Friday, February 3, 2012

Don't do this to a priest! 7 QuickTakes

- when a priest is visiting your parish- don't go up to him and say, "Wow! That homily was great! I wish you could be our priest instead of too young/too old/too liberal/ too conservative Father X!" What is the visiting priest supposed to say? No matter the situation with the 'bad' priest, they are brothers. Instead of insulting one to compliment the other, just say, "great homily! I really was encouraged/convicted/educated when you pointed out...."

- please don't mention something you have said to a priest in confession while you're in public. If you need clarification on a counseling point, get back to confession. He can't say anything in a crowd even if it is to defend his 'liberal' penance-giving.

- There are bad/goofy/imperfect politicians. There are bad/goofy/imperfect priests.  Respect for the idea and role of the politician and/or priest helps us overlook the humanity of the specific politician or priest. I respect the US President because of his office. Even more importantly, I respect Catholic priests because I believe that they are in persona Christi when they administer the sacraments. So no, don't make fun of priests.
__________________________________________________
[PROBLEMS]
1: According to the blog post on how not to treat a priest, why should a person avoid bringing up in public something said to a priest in confession? Answer in one to three sentences.
2: Answer these questions using the blog post on how not to treat a priest:
(a) What does it suggest saying to a visiting priest instead of comparing him with the parish's own priest?
(b) Where should someone go to get clarification on a counseling point?
(c) On what basis does the writer respect the US President?
3: Carry on the blog post on how not to treat a priest, starting after its last sentence and keeping the same list format.

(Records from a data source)
__________________________________________________
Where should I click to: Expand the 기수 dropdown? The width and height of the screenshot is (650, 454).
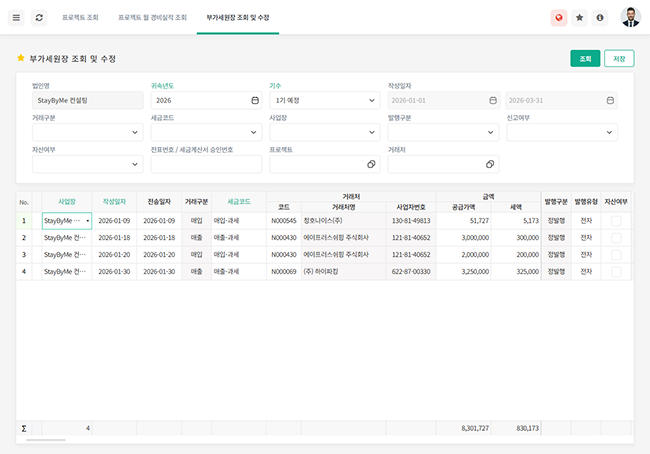372,100
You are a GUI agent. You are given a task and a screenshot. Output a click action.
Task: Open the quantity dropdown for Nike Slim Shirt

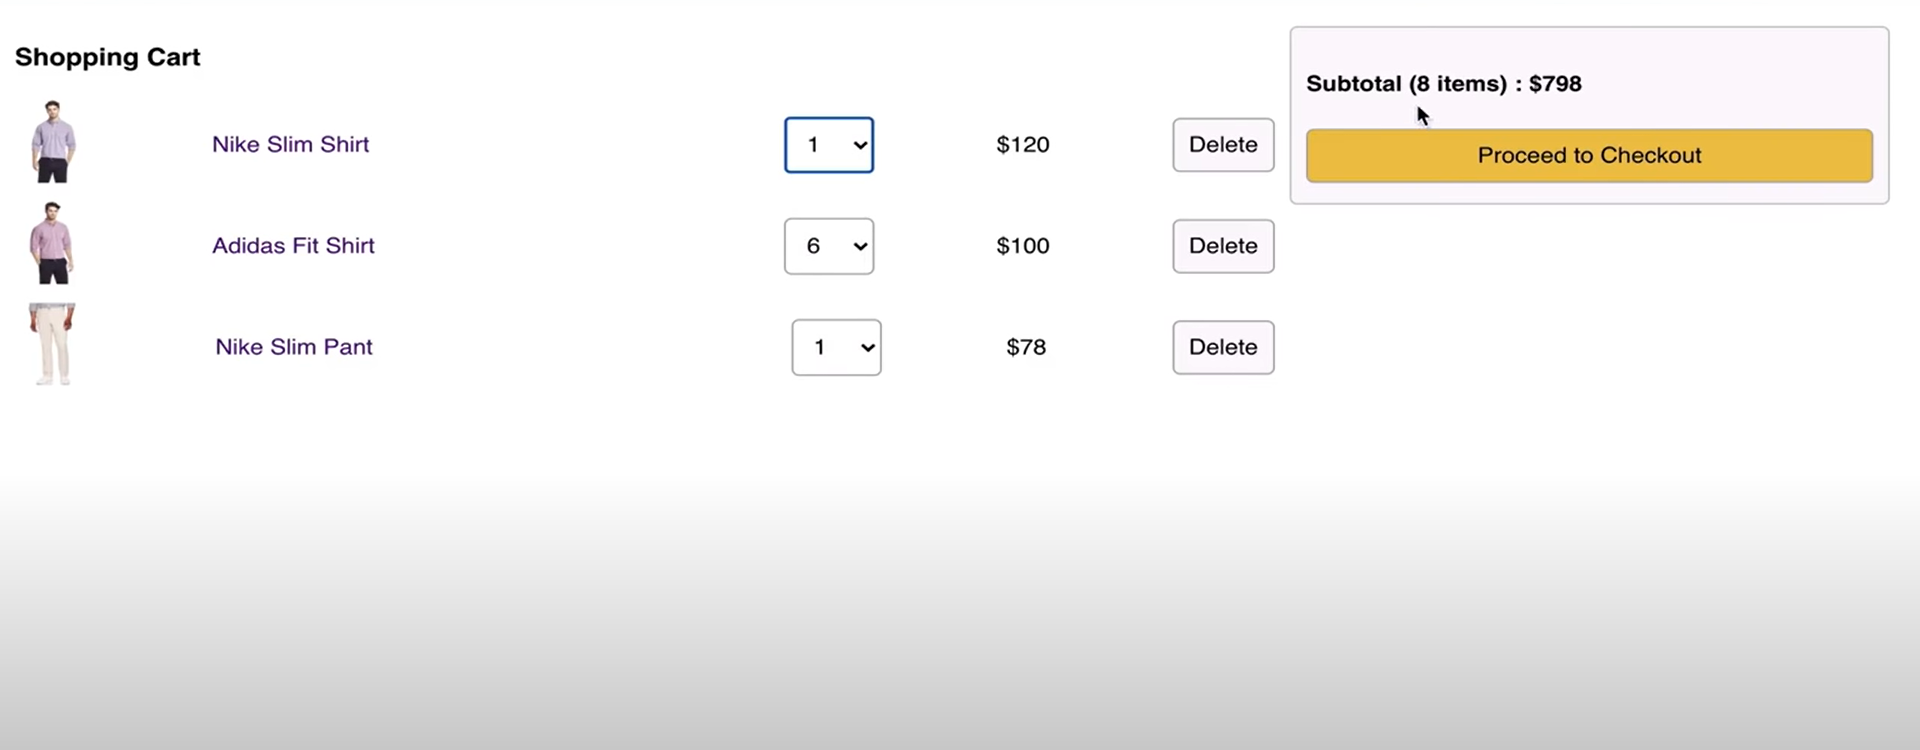(829, 145)
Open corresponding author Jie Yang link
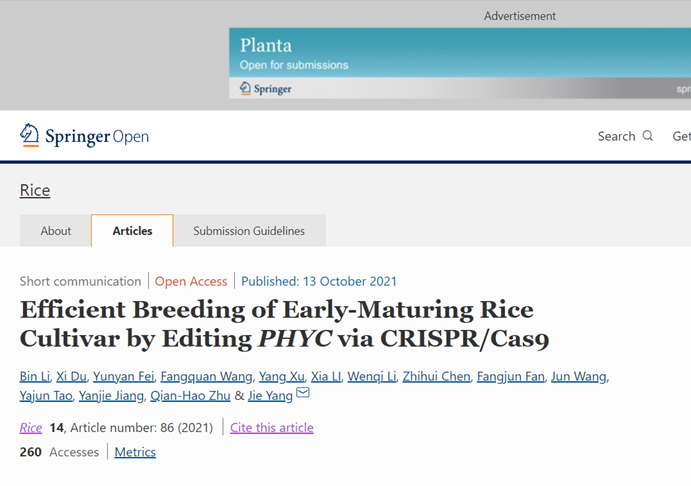Screen dimensions: 691x486 pos(270,396)
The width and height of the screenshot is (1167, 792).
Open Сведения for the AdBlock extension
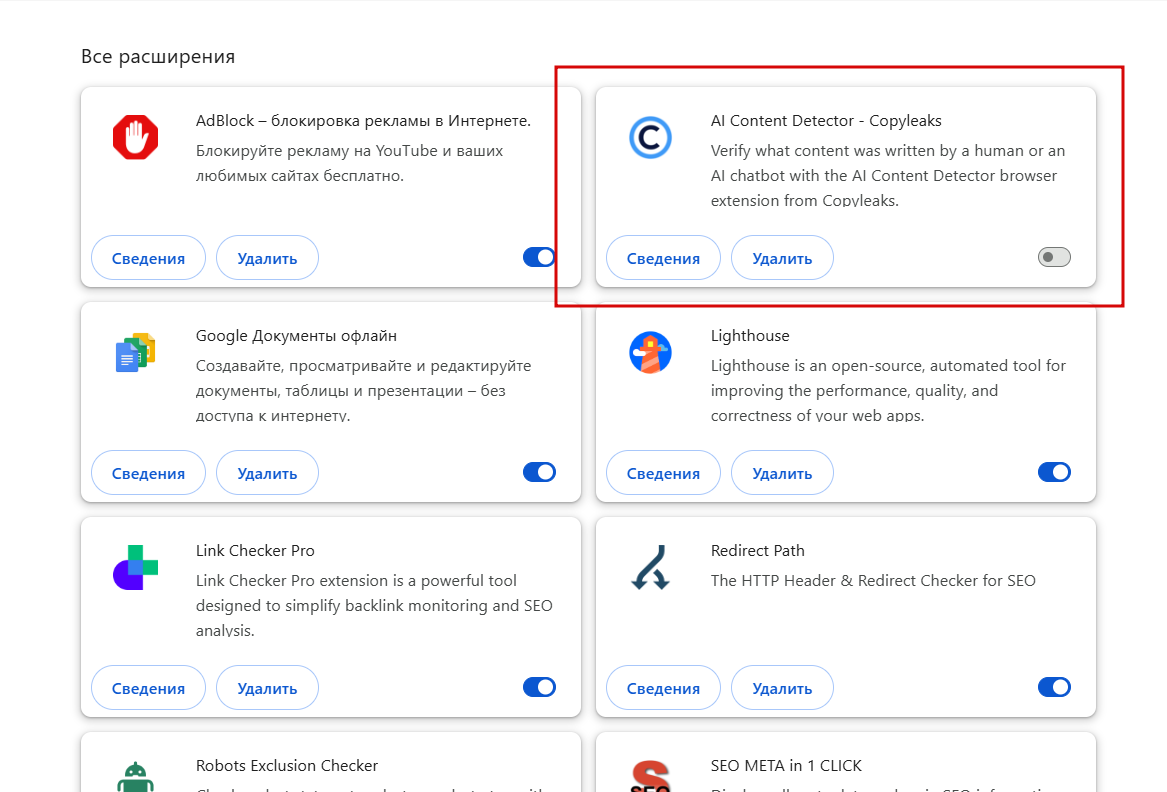pyautogui.click(x=148, y=258)
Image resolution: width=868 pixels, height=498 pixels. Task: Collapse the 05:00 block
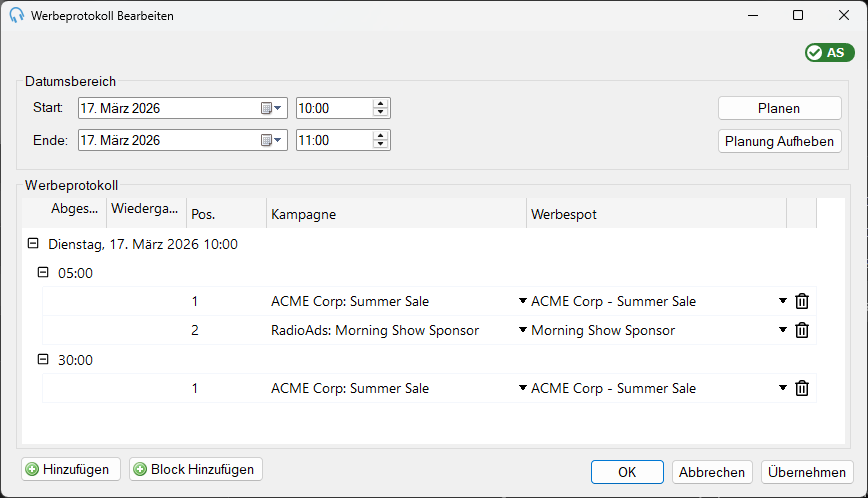43,272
__________________________________________________
[ANSWERS FOR THIS EXERCISE]
1: The priest cannot say anything about it in a crowd, even to defend his own "liberal" penance-giving. For that reason, anyone who needs clarification on a counseling point should return to confession instead.

2:
(a) "great homily! I really was encouraged/convicted/educated when you pointed out...."
(b) Back to confession.
(c) Because of his office.

3:
- if your priest happens to have a family, this doesn't mean that he is unavailable for extra activities. Just make it clear if you expect the entire family or if only he is invited. With our family, it is about 50/50. For example, caroling in December is usually a family affair while house blessings in January are a time for Father to 'team build' with parishioners on his own.

- don't say- "wow, if you take that on, you'll be divorced (if married) or dead." If your priest's schedule concerns you, maybe you can take some of the load off by performing a practical activity like mowing the church lawn or taking an elderly person a meal . Or maybe he is just an energetic, motivated person who isn't 'burnt out' by the priesthood.

- don't say- "wow layperson so and so is Father X's favorite. They are always working at the altar together. I guess I shouldn't even ask to get involved because layperson so and so does everything the priest doesn't." Think. Maybe layperson so and so is doing practically everything because no one else is stepping up to the plate and he doesn't want Father X to be completely alone. There is work enough for everyone.

- don't badly dent his old Chevy with your luxury SUV on the first Sunday he is at the parish to assert your dominance. Also don't do this after stating to him that you won't be buying him a car like you did the last priest because "you're married. You can take care of yourself." (?!)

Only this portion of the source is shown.